Rubber Poised for Worst Week Since November as Yen Rebounds

Rubber futures slid the most in three months and headed for the worst weekly performance since November as Japan’s currency recovered against the dollar and reduced the appeal of the yen-denominated contracts.

The contract for delivery in July fell as much as 3.1 percent to 320.7 yen a kilogram ($3,458 a metric ton) before trading at 322.8 yen on the Tokyo Commodity Exchange at 11:53 a.m. The largest drop since Nov. 5 extended losses for the most- active contract to 2.2 percent this week, the worst since the week through Nov. 9.

The yen traded at 92.75 per dollar, rebounding from an almost three-year low of 94.46 reached on Feb. 11. Exchange rates top the agenda for the finance ministers and central bankers of the Group of 20 nations as they begin two days of talks today. Policy makers from Canada to Germany have questioned how central the currency is to Japanese Prime Minister Shinzo Abe’s attempt to end deflation.

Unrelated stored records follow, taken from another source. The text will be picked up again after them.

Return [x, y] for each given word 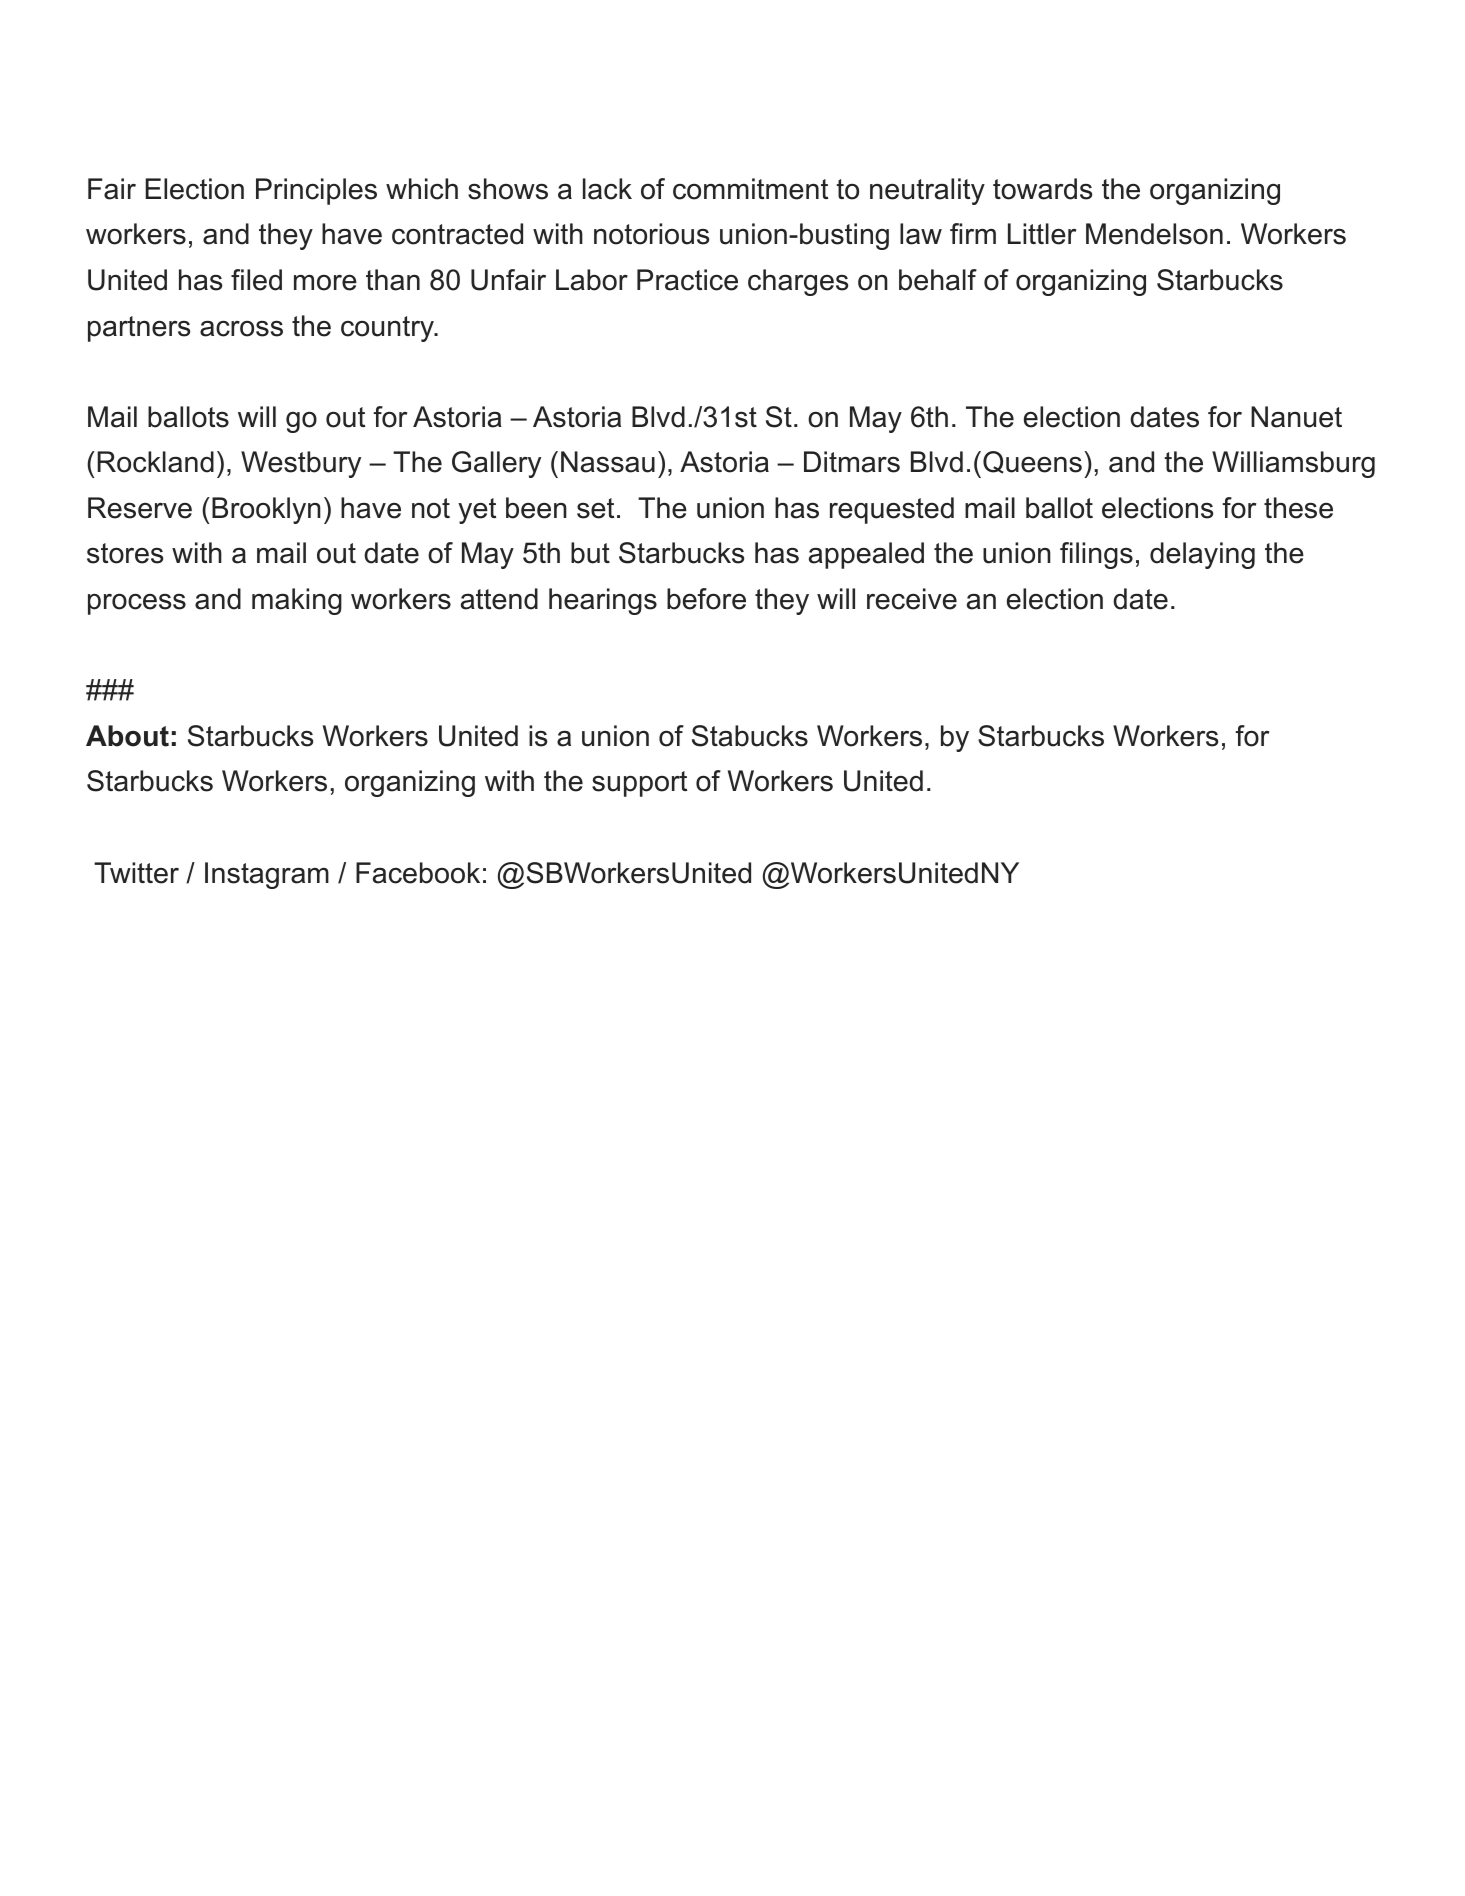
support [639, 784]
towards [1042, 189]
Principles [316, 191]
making [297, 601]
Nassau [608, 462]
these [1298, 508]
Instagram [267, 875]
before [706, 599]
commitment [750, 189]
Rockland [155, 462]
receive [912, 599]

“Speculation grew that the G-20 meeting may express concerns about the weak yen, spurring sales of futures in Tokyo,” Hideshi Matsunaga, an analyst at broker ACE Koeki Co., said by phone today.

The Shanghai Futures Exchange is closed this week for Lunar New Year. Thai rubber free-on-board dropped 0.6 percent to 97.70 baht ($3.28) a kilogram yesterday, according to the country’s Rubber Research Institute.

Thailand has spent 22 billion baht buying 198,000 tons from farmers above market rates to boost local prices, Yuttapong Charasathien, deputy farm minister, said yesterday. The National Rubber Policy Committee approved spending a further 5 billion baht and has no immediate plan to sell stockpiles, he added.